Trend BYOD rozwija się bardzo szybko. Gwałtowny wzrost liczby przenośnych urządzeń powoduje, że wszystkie procesy związane z automatycznym wykrywaniem ich w sieci, profilowaniem, wprowadzaniem do infrastruktury (onboarding), zabezpieczaniem, zarządzaniem nimi oraz rozwiązywaniem problemów stanowią jedno, olbrzymie wyzwanie, z którym muszą się zmierzyć przedsiębiorstwa.

A problemów jest niemało: nowe i ciągle zmieniające się typy urządzeń, różnorodne systemy operacyjne, natychmiastowe zapotrzebowanie pracowników na aplikacje biznesowe, zwiększony przesył danych, wideo i głosu przez sieć przewodową i bezprzewodową itd. Wszystko to ma ogromny wpływ na bezpieczeństwo, przepustowość, kontrolę dostępu oraz warunki pracy wszystkich użytkowników i gości.

 

Mobilny dostęp do sieci i zasobów

Extreme Networks ma w swojej ofercie rozwiązanie Mobile IAM, które zapewnia kompleksową ochronę, pełną kontrolę IT i przewidywalną jakość warunków pracy dla wszystkich użytkowników. Korzystający z niego administratorzy otrzymują zestaw oprogramowania do zarządzania tożsamością, spisem urządzeń i ich dostępem do sieci, kontekstowego egzekwowania reguł polityki bezpieczeństwa, kompleksowego zarządzania z poziomu jednej, łatwej w użyciu aplikacji, audytowania i raportowania.

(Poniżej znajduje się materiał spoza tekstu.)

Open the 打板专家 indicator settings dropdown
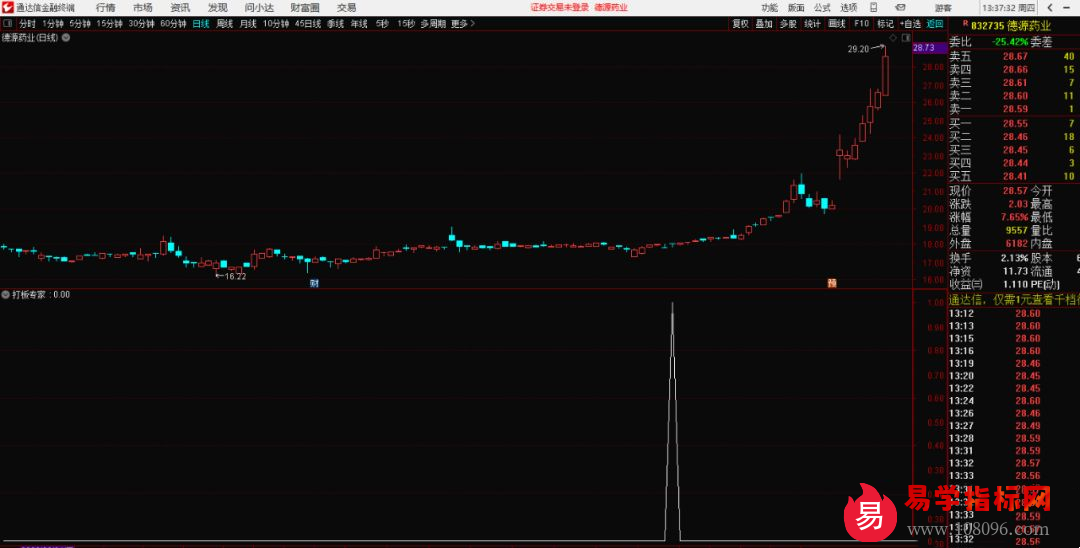 pyautogui.click(x=6, y=294)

Mobile IAM jest rozwiązaniem, które zapewnia zarządzanie politykami na najbardziej szczegółowym, w porównaniu z produktami konkurencji, poziomie. Kontrolą objęto dostęp w warstwach od 2 do 4 na poziomie portu i urządzenia, zapewniona jest też dbałość o QoS i zdefiniowane priorytety związane z ograniczaniem wielkości ruchu w danej sytuacji. Oprogramowanie to ciągle śledzi stan ponad 45 atrybutów dla każdego urządzenia oraz użytkownika. Powiadamia administratorów o zmianach, a także zapewnia maksymalną widoczność całej aktywności w sieci. Oferuje otwartą architekturę do oceniania systemów (integracja MDM) oraz reagowania na zagrożenia (NGFW – Next Generation Firewall, SIEM – Security Information and Event Management, IPS – Intrusion Prevention System).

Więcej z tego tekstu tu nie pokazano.